I liked this film, although it obviously covers the same ground Woody Allen has covered at least a dozen times before, namely the unreliability and irrationality of love.  Boris, played this time by Seinfeld comedy writer Larry David, is a depressed, cynical, and arrogant genius.  He was a professor of  Physics at Columbia and was "almost nominated for the Nobel Prize", he says.  So it is established at the outset that he is very bright.  But by now he has left his profession, left his wife, and tried at least once to leave his life.  "The canopy saved me" he says, and ruefully reflects that even that didn't work out.  He rails against the pointlessness of life, the meanness of ordinary humans, and especially  red state conservatives.


In spite of his harsh views of mankind and the world and his habitual tactlessness, he has a soft spot.  This is shown when, confronted by Melody, a young runaway from Mississippi, he allows her to stay with him.  A few days, is followed by a month, and in spite of their age

difference she falls in love with him and he grudgingly accepts her. When her mother and then her father show up the stage is set for a satirical depiction of a clash of cultures, as southern white Mississippi meets northern Jewish New York.

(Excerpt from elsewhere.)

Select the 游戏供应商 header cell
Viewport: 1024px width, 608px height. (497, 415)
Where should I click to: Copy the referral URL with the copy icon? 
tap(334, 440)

I should point out that I am by origin a midwestern white conservative from Missouri.  Having said that, for me, while the film does satirize the cultural worldview of the South it is not heavy handed or mean spirited, and
Allen finds plenty to satirize about New York as well.  Boris's character, who I suspect serves as a stand-in for Allen himself is a quirky, cantankerous, but ultimately lovable old guy.  The movie is a thoroughly amusing take on the unpredictable nature of attachments in this modern world.